| Document passage |
The protocol for this type of mutual aid between states is thanks to a federal law called the Emergency Management Assistance Compact (EMAC). Florida asked other states for help as Irma approached in the middle of last week.
Tennessee organized its EMAC response teams several years ago, Perry said, and emergency response agencies within the eight Northeast Tennessee counties that make up Region 1 agreed to participate. Members of each agency went for specialized training at the Tennessee State Fire Academy. They’ve been put on alert prior to and after prior natural disasters, but this marks the first time the Region 1 Ambulance Strike Team has actually been deployed.
Late last week, TEMA officials said the state’s response teams totaled 151 members and included: a 40-person nurse strike team; five ambulance strike teams with 57 members; three urban search-and-rescue teams with 40 personnel; two health incident management teams with 10 personnel; and a four-member team of emergency management officials.
Perry said the Region 1 team includes: five ambulances (two each from Sullivan and Washington/JC and one from Greene); five paramedics (two each from Sullivan and Washington/JC and one from Greene); five EMTs (two each from Sullivan and Washington/JC and one from Greene); and one leader (from Sullivan).
Florida’s EMAC request asked for an initial deployment of up to 14 days, Perry said, and at that point if assistance is still needed, a relief team will be sent and those currently helping will come home.
Perry said when he put out the call for volunteers from those with the proper training to answer, the response was overwhelming.
“I had about four times as many as I needed who were willing to go,” Perry said. “That shows you where their heart is.”
Perry said those chosen to go were intentionally picked from different shifts on the EMS work schedule, and some extra part-time or overtime hours will cover the local need if necessary.
“It’s just the right thing to do,” Perry said of sending the local members to help victims of Hurricane Irma. “And we could need help here someday due to some other type of disaster.”

| Data under study |
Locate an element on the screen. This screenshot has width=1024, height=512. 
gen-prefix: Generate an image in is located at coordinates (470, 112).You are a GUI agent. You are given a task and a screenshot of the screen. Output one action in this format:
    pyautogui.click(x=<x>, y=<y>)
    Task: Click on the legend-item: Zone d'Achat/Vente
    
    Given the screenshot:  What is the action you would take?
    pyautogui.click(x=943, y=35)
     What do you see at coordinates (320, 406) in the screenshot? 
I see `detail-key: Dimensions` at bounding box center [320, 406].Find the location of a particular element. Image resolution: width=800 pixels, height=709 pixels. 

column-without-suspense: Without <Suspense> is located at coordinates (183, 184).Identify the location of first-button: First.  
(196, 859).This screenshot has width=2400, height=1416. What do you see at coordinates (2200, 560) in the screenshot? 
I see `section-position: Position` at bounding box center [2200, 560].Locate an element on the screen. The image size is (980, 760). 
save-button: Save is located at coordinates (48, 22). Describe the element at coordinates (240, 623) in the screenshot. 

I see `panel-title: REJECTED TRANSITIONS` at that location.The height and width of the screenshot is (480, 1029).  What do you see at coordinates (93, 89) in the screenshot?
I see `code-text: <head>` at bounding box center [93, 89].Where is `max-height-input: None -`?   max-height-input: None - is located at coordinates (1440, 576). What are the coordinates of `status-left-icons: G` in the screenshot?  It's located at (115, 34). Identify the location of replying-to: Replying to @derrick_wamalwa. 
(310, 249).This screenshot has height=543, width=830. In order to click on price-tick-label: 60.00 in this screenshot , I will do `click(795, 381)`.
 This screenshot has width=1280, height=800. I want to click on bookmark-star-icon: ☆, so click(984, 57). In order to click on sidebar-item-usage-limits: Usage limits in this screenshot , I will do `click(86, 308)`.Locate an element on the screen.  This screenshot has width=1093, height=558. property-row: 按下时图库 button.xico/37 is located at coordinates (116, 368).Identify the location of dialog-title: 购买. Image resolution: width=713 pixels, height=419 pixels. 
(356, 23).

| List of tasks |
[1] In the article on Tennessee's emergency response to Hurricane Irma, how many members did TEMA officials say the state's response teams totaled?
[2] Write out the Hurricane Irma response article, everything from "Perry said the" down to "will come home.".

| Your written answers |
[1] 151 members

[2]
Perry said the Region 1 team includes: five ambulances (two each from Sullivan and Washington/JC and one from Greene); five paramedics (two each from Sullivan and Washington/JC and one from Greene); five EMTs (two each from Sullivan and Washington/JC and one from Greene); and one leader (from Sullivan).
Florida’s EMAC request asked for an initial deployment of up to 14 days, Perry said, and at that point if assistance is still needed, a relief team will be sent and those currently helping will come home.